== Source ==
- Born: April 13, 1938 Detroit, Michigan, U.S.
- Died: July 25, 2021 (aged 83)
- Education: University of Washington (BA, LLB)
- Occupation: Attorney
- Known for: Law clerk for William O. Douglas
- Spouse: Heidi Elizabeth Jensen ​ ​(m. 1960; div. 1975)​
- Children: 3

= Evan L. Schwab =

American attorney (1938–2021)

Evan Lynn Schwab (April 13, 1938 – July 25, 2021) was an American attorney who served as law clerk to Justice William O. Douglas of the Supreme Court of the United States during the 1963 Term.

==Early life==
Schwab was born on April 13, 1938 in Detroit, Michigan. Schwab graduated from the University of Washington with a B.A. in 1961. He received a LL.B. with Order of the Coif honors in 1963 from the University of Washington School of Law, where he was the comment editor of the Washington Law Review. Following graduation, he clerked for Justice William O. Douglas of the Supreme Court of the United States in Washington, D.C.

== Data ==
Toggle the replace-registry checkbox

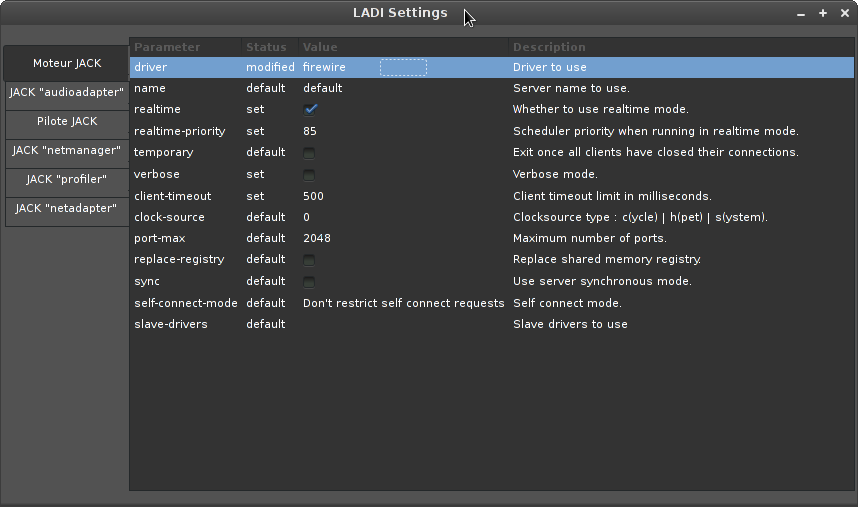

== Task list ==
(1) List, in ascending order, each distinct year mentioned in the biography of Evan L. Schwab.
(2) Translate the following sentence from the biography of Evan L. Schwab into Spanish: "Schwab graduated from the University of Washington with a B.A. in 1961."
(3) Pick up the biography of Evan L. Schwab after its final sentence and write the paragraph that would come next.
The listing above is separate material with no connection to the biography of Evan L. Schwab.

== Answer set ==
(1) 1938, 1960, 1961, 1963, 1975, 2021

(2) Schwab se graduó de la Universidad de Washington con una licenciatura (B.A.) en 1961.

(3)
== Career ==
Returning to Seattle in 1964, Schwab entered private practice at Bogle & Gates, and after its collapse became a partner at Dorsey & Whitney. Among his notable cases is representing Wendy McCaw in 1997 in her divorce from cell phone magnate Craig McCaw. In 1967, Schwab argued the case of Mempa v. Rhay before the U.S. Supreme Court, winning a unanimous opinion written by Justice Thurgood Marshall that a revocation of parole proceeding triggers the right to counsel.

In 1971, Schwab served as special deputy prosecuting attorney for the King County grand jury investigation of police payoffs led by prosecutor Chris Bayley and judge Stanley C. Soderland.

== Personal life death ==
Schwab died on July 25, 2021, at the age of 83.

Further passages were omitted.